Afghanistan: attaque suicide des talibans à Bagram pendant la visite de Dick Cheney
Par Sardar AHMAD
BASE DE BAGRAM (AFP) - Au moins quatorze personnes, dont un soldat américain et un autre sud-coréen, ont été tuées mardi par un kamikaze qui a fait exploser sa charge devant le QG de la coalition en Afghanistan pendant une visite du vice-président américain Dick Cheney.
Les talibans ont revendiqué cet attentat suicide, commis devant l'entrée principale de la base ultra-sécurisée de Bagram (60 km au nord de Kaboul) alors même que s'y trouvait M. Cheney, qui n'a pas été touché.
Une certaine confusion régnait sur le bilan des morts.
Le ministère afghan de l'Intérieur a d'abord fait état de dix-huit morts, dont trois soldats étrangers. Puis la coalition dirigée par les Américains a ramené ce bilan à trois morts étrangers, dont deux soldats, un Américain et un Sud-coréen.
La coalition a ensuite affirmé que deux puis six civils afghans avaient été tués dans cet attentat qui a touché de nombreux Afghans qui se rendaient à leur travail dans la base. Le ministère de l'Intérieur n'était, lui, plus joignable.
Mais selon un journaliste de l'AFP sur place, onze Afghans, certains dans des sacs plastiques, d'autres sous des couvertures, ont été transportés sur des brancards hors de la base, devant une centaine d'Afghans, certains en pleurs, pour être rendus à leurs familles.
Cet attentat, l'un des plus meurtriers perpétrés en Afghanistan depuis la chute du régime des talibans fin 2001, a été revendiqué au téléphone par un porte-parole des talibans, Youssouf Ahmadi. "Cet attentat a visé Bagram parce que l'adjoint (du président George W.) Bush y était", a-t-il dit à l'AFP.

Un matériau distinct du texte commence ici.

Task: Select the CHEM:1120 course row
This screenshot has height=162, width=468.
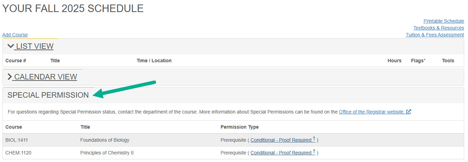Action: 18,153
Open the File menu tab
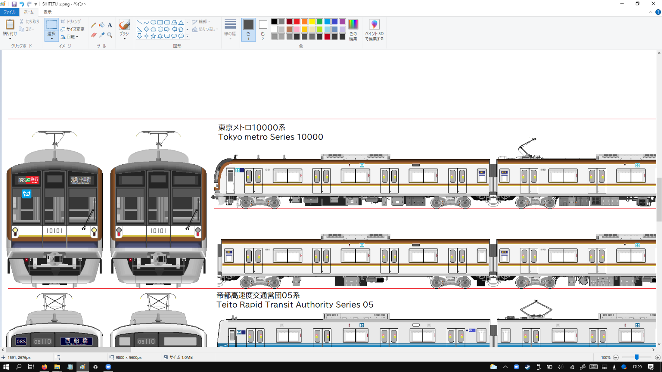Viewport: 662px width, 372px height. (x=9, y=12)
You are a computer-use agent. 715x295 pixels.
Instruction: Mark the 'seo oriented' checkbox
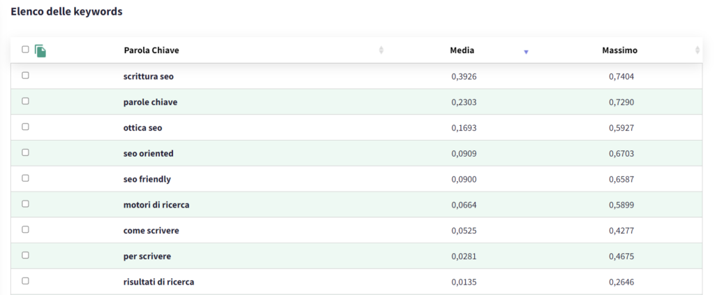(x=26, y=152)
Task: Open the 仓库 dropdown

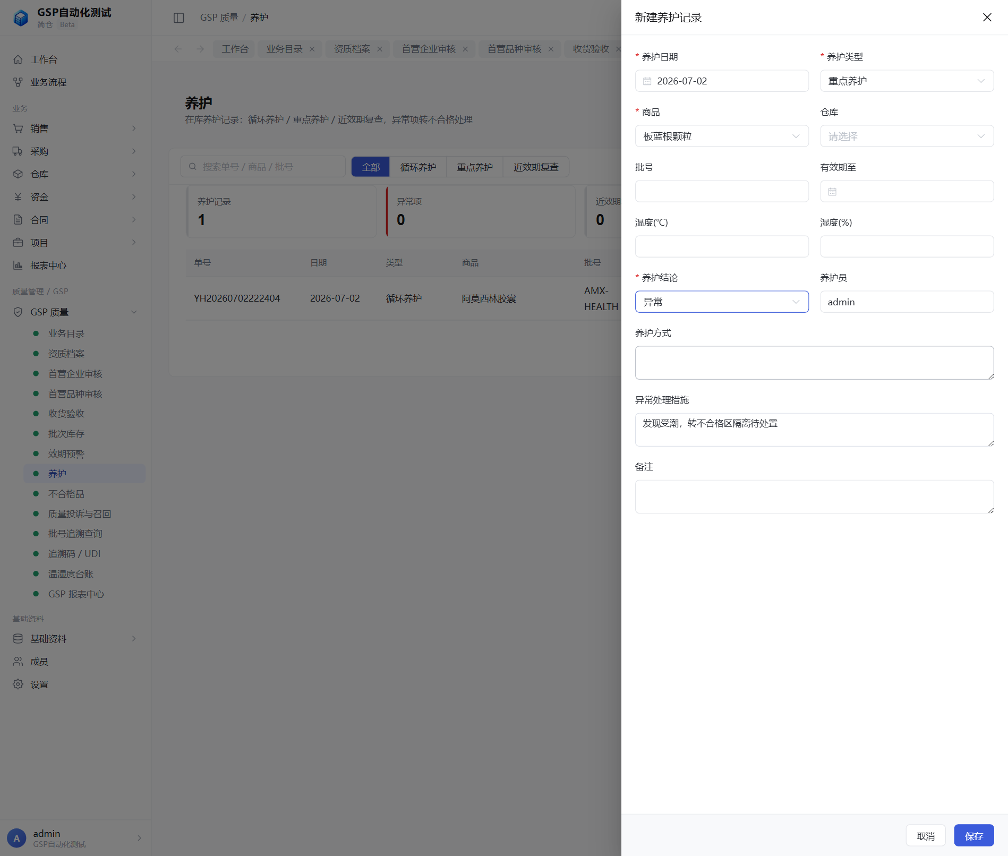Action: coord(907,136)
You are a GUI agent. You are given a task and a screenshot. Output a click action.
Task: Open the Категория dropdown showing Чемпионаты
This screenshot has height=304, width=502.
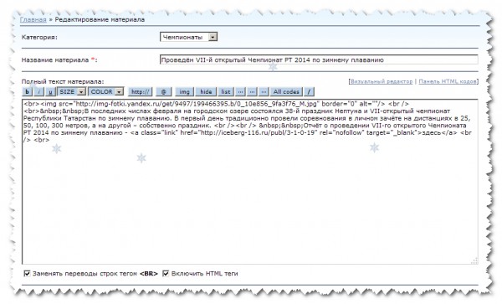[x=188, y=37]
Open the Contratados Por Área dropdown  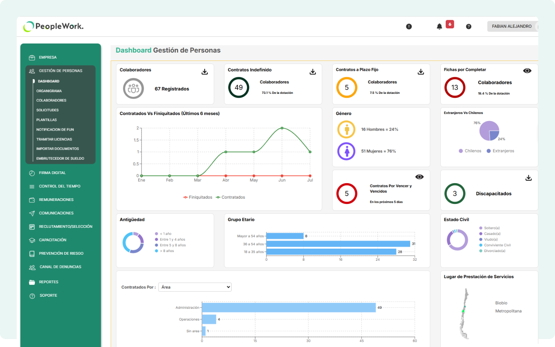[x=195, y=287]
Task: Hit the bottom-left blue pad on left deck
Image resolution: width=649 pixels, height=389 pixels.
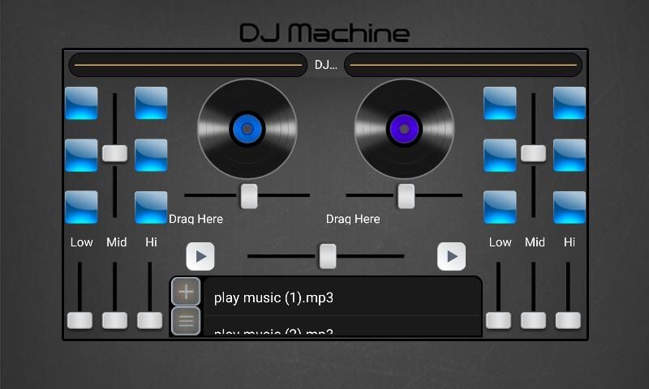Action: 81,207
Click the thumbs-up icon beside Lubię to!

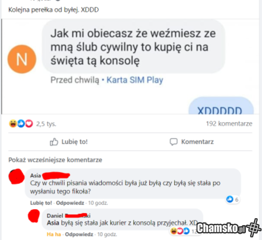(54, 142)
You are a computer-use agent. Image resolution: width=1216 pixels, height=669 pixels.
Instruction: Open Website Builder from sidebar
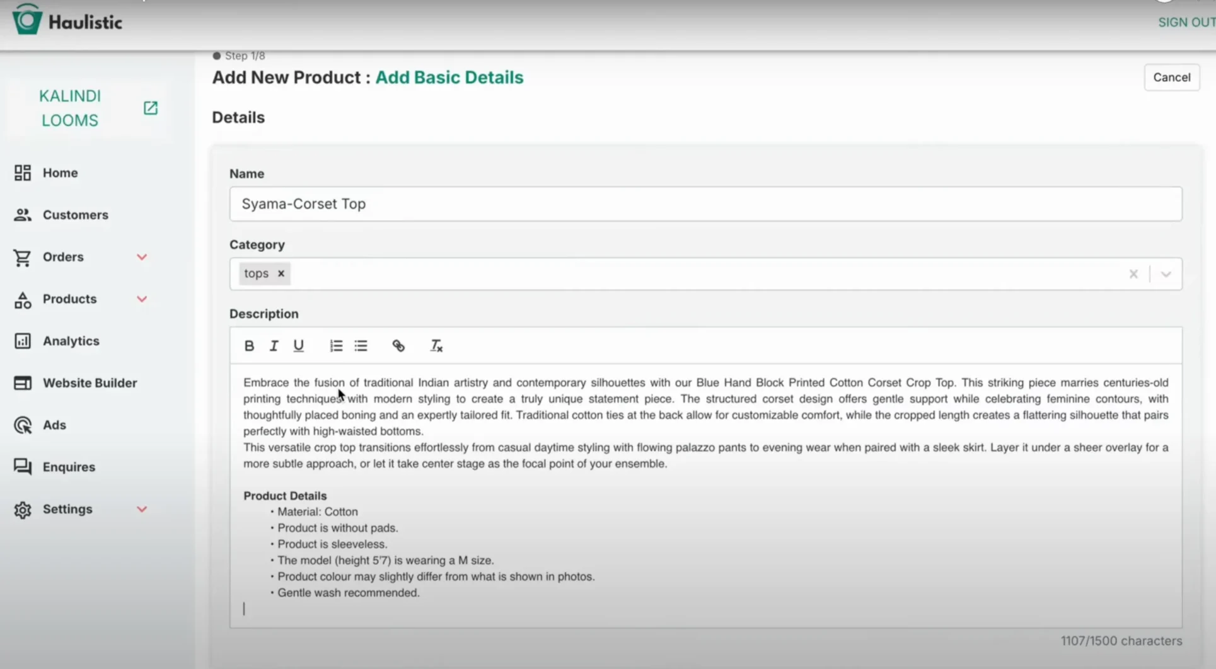point(90,383)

"Il était environ 10h00 (05h30 GMT) ce matin (mardi). J'ai entendu un gros boum et très vite les agents des services secrets sont venus m'informer qu'une attaque, apparemment un attentat suicide, avait été menée à l'entrée principale", a raconté M. Cheney aux journalistes qui l'accompagnaient.
"Ils m'ont brièvement transféré dans un abri antibombe", a ajouté M. Cheney, qui peu après cette attaque s'est rendu à Kaboul pour rencontrer le président afghan Hamid Karzai.
Cet entretien était initialement prévu lundi soir mais avait été repoussé en raison du mauvais temps. M. Cheney, qui arrivait du Pakistan voisin, avait été contraint de passer la nuit à Bagram.
M. Cheney a souligné à M. Karzai que "les Etats-Unis resteraient en Afghanistan aussi longtemps que nécessaire", selon un communiqué de la présidence afghane.
Il a également promis "un soutien accru des Etats-Unis pour renforcer les institutions afghanes, ainsi que l'armée et la police afghanes".
M. Cheney avait effectué la veille une visite surprise au Pakistan, où il avait demandé au président pakistanais Pervez Musharraf de renforcer la lutte contre les talibans et membres du réseau Al-Qaïda d'Oussama ben Laden, regroupés le long de la frontière avec l'Afghanistan.
Il avait également exprimé les "graves inquiétudes" de son pays concernant une offensive imminente des talibans. Ces derniers ont affirmé avoir jusqu'à 10.000 combattants prêts à lancer une attaque ce printemps.
Les Américains et les Britanniques, les deux principaux contributeurs en troupes en Afghanistan, ont récemment annoncé un renforcement de leurs contingents respectifs dans ce pays pour faire face à une telle offensive.
Quelque 27.000 militaires américains doivent bientôt être déployés au sein de la coalition dirigée par les Etats-Unis et de la force de l'Otan.
La coalition compte quelque 11.000 hommes, en grande majorité américains, aux côtés des 35.500 soldats de la Force internationale d'assistance à la sécurité (Isaf) de l'Otan.
Quelque 4.000 personnes, essentiellement des insurgés, des civils, et des policiers afghans, ont été tuées en 2006, l'année la plus sanglante en Afghanistan depuis la chute du régime des talibans. Quelque 170 soldats étrangers sont morts en Afghanistan en 2006 et 17 depuis le début de 2007.